§ **Work order**: Return the number of lines below that contain "agent"; nothing else belongs in the reply.

§ **The input**:

:::::

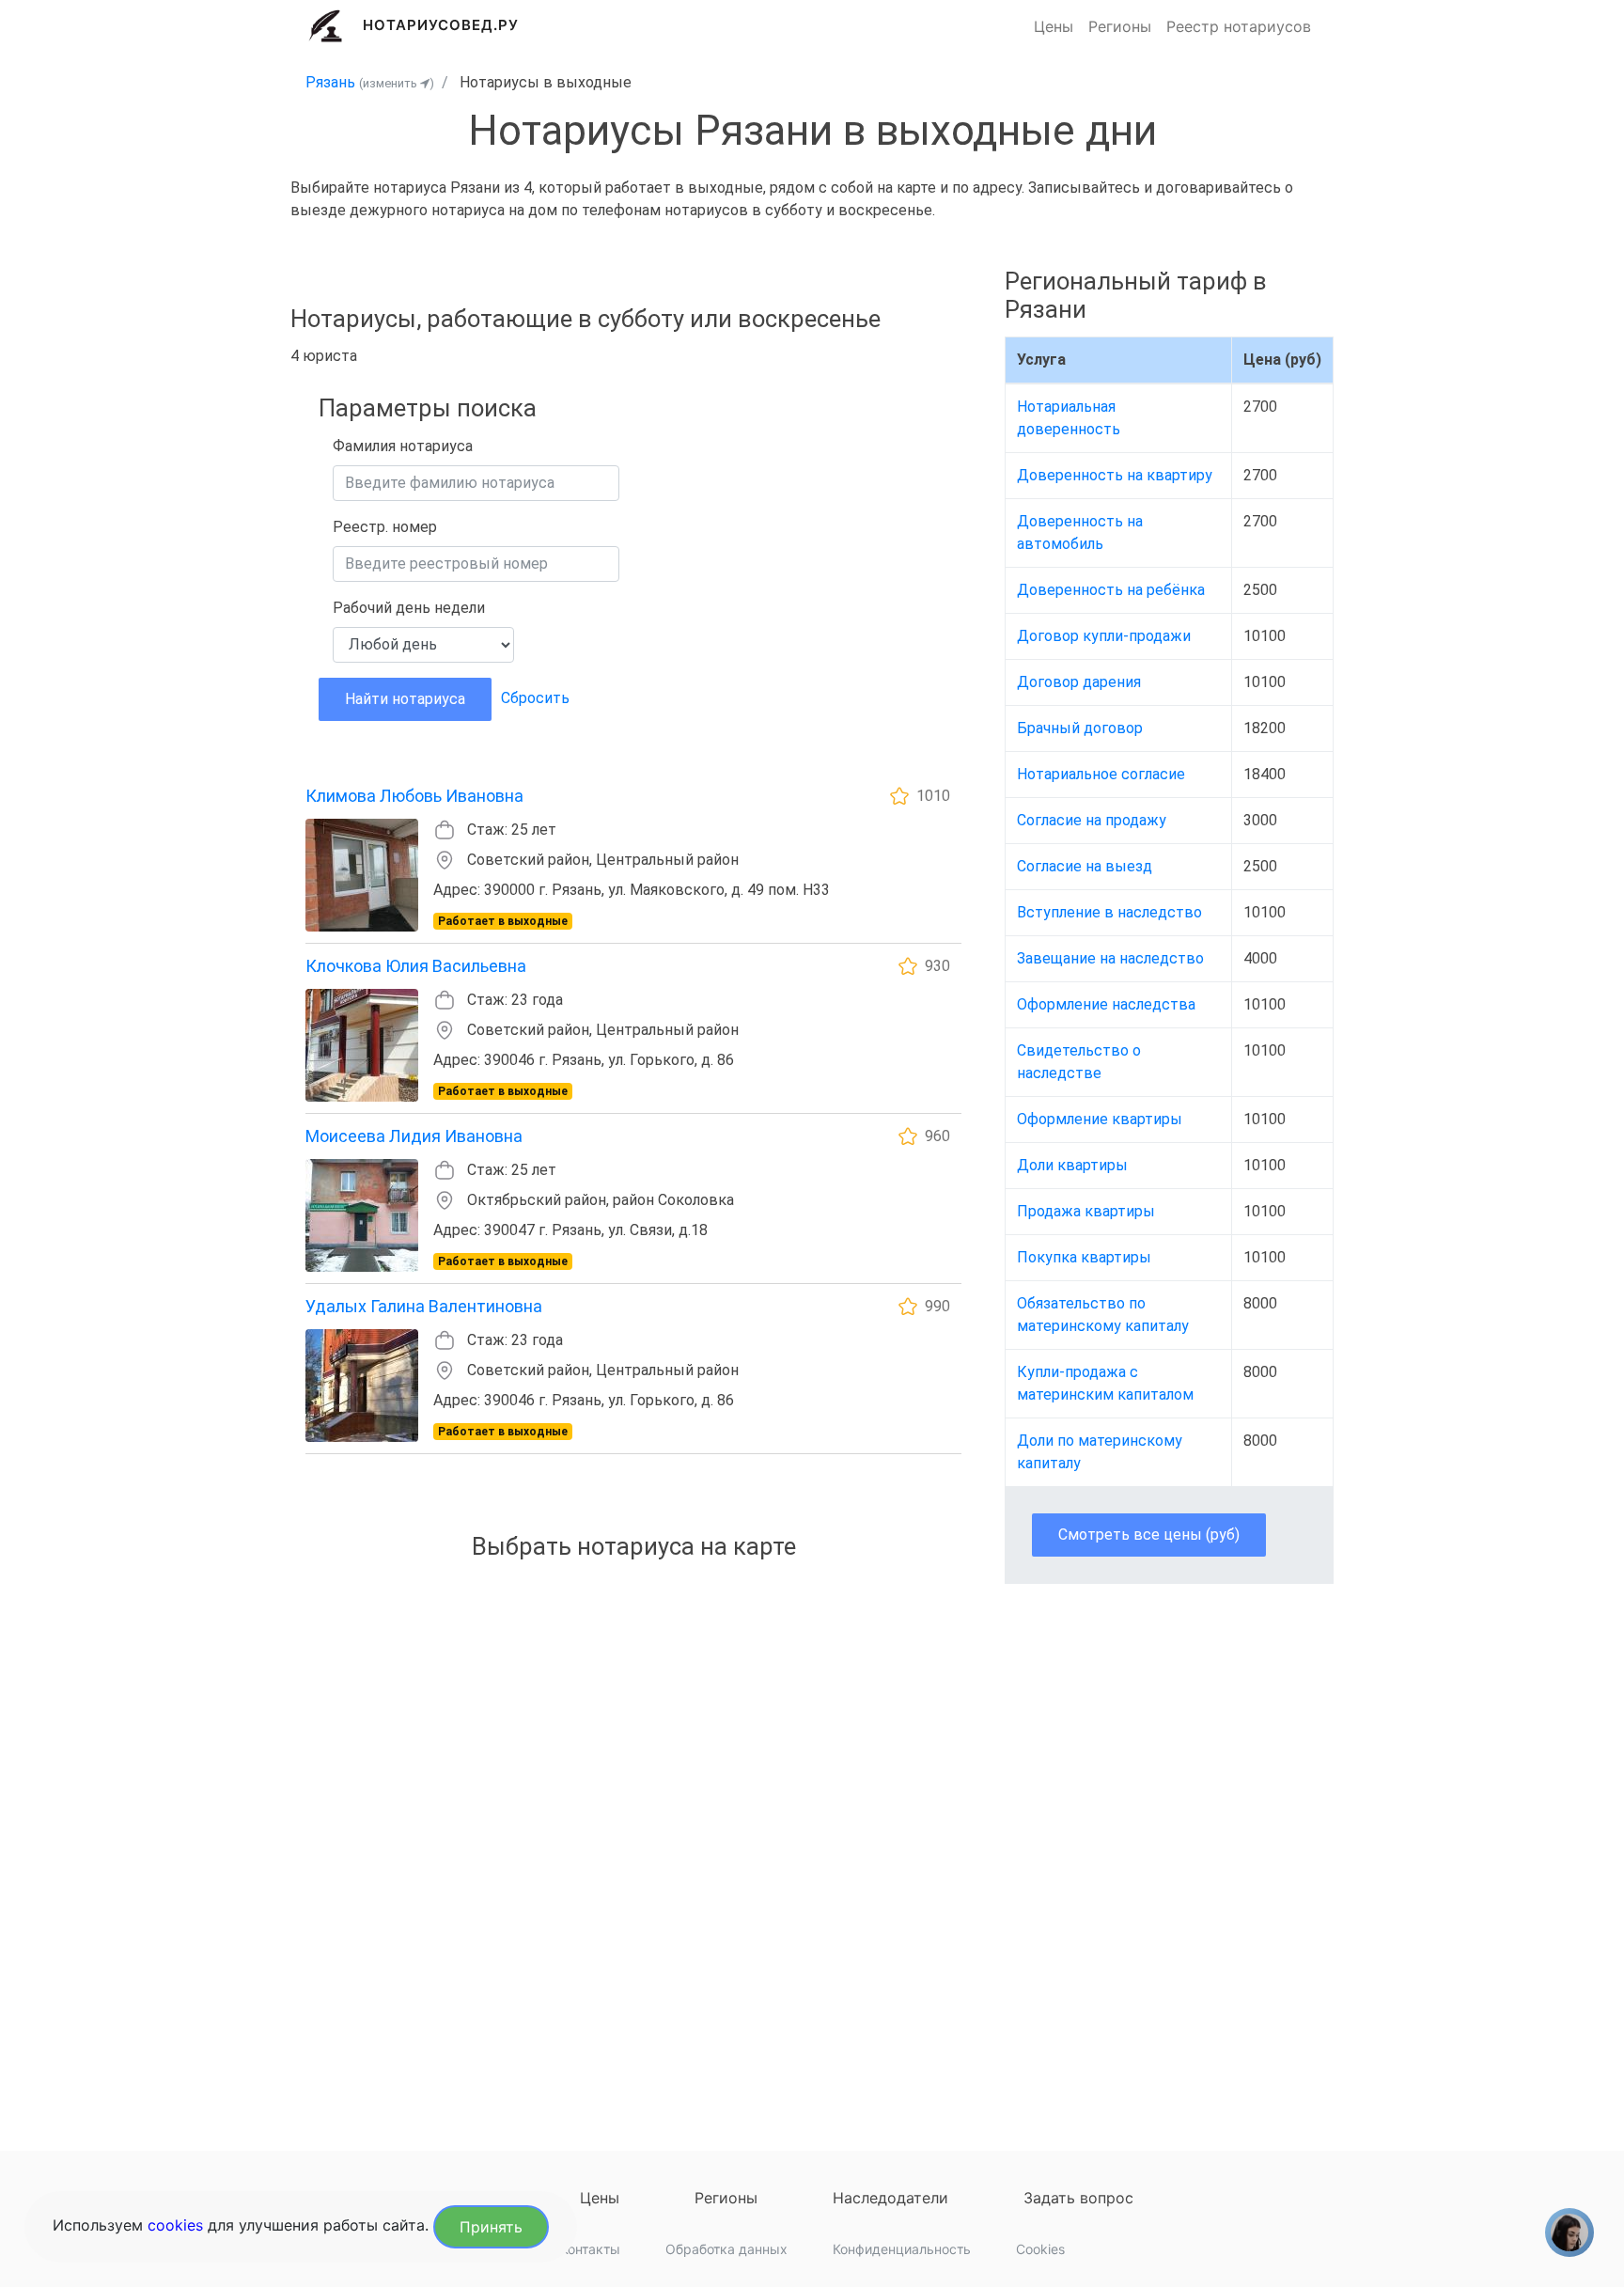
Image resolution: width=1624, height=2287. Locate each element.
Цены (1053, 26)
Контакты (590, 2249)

:::::

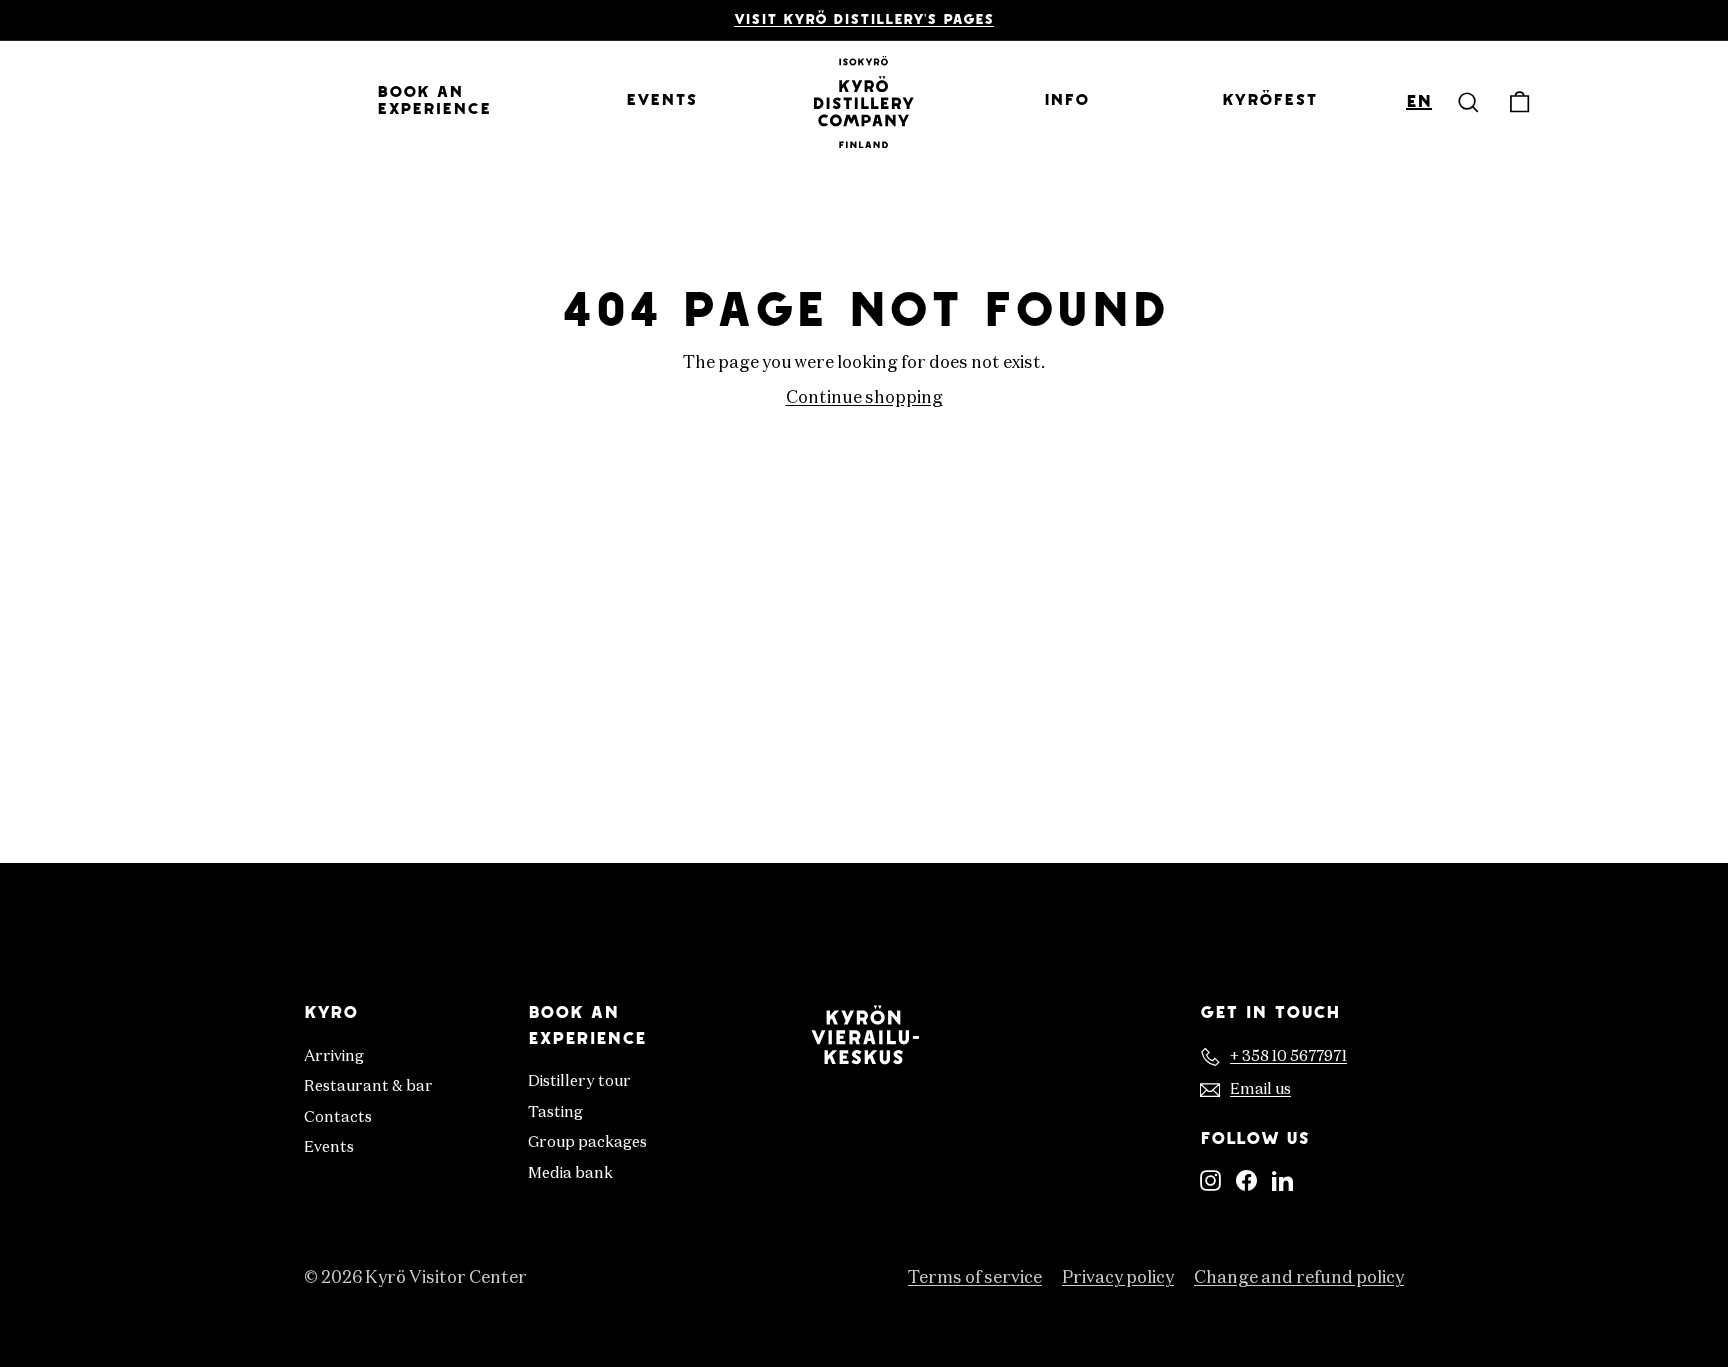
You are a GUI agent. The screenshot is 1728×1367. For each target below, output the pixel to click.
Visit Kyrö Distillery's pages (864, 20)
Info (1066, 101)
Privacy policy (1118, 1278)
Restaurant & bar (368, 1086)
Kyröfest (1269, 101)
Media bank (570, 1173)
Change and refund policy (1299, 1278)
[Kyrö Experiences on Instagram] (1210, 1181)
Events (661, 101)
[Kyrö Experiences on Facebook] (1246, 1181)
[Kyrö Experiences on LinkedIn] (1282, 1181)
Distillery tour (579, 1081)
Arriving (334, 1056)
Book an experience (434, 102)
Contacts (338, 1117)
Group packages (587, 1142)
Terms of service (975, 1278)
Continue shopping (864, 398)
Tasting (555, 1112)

:::::

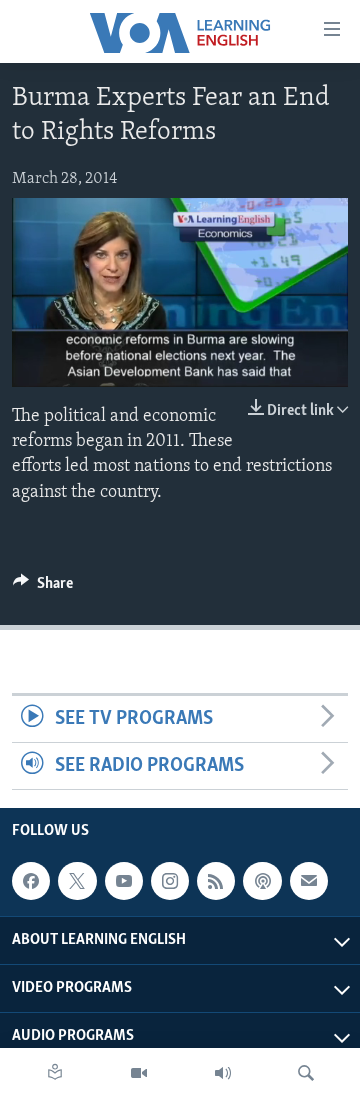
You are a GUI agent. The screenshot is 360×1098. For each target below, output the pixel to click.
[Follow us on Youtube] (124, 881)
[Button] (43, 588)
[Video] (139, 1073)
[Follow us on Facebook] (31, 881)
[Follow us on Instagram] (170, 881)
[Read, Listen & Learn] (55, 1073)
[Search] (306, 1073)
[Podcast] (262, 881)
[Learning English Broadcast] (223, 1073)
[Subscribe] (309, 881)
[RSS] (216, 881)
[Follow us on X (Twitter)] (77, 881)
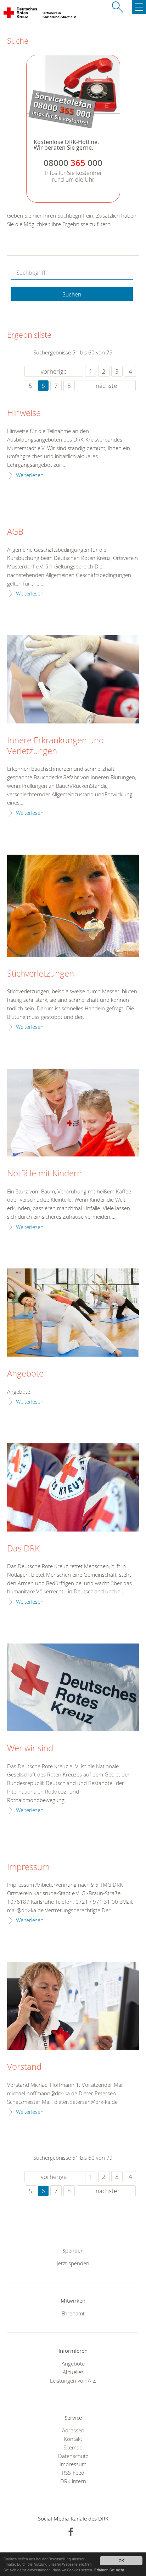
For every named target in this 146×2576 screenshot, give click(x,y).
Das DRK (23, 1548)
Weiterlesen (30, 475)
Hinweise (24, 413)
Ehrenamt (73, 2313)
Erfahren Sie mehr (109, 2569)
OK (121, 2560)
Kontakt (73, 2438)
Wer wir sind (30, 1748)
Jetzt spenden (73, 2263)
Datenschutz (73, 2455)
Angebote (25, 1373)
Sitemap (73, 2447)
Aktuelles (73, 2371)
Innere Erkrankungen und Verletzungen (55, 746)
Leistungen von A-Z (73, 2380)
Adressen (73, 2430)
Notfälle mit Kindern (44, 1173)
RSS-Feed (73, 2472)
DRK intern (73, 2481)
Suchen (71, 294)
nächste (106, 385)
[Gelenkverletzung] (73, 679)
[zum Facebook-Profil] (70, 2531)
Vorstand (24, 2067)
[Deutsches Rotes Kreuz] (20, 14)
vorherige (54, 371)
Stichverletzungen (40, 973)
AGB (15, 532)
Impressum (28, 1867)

:::::

§ **Exercise response**: 2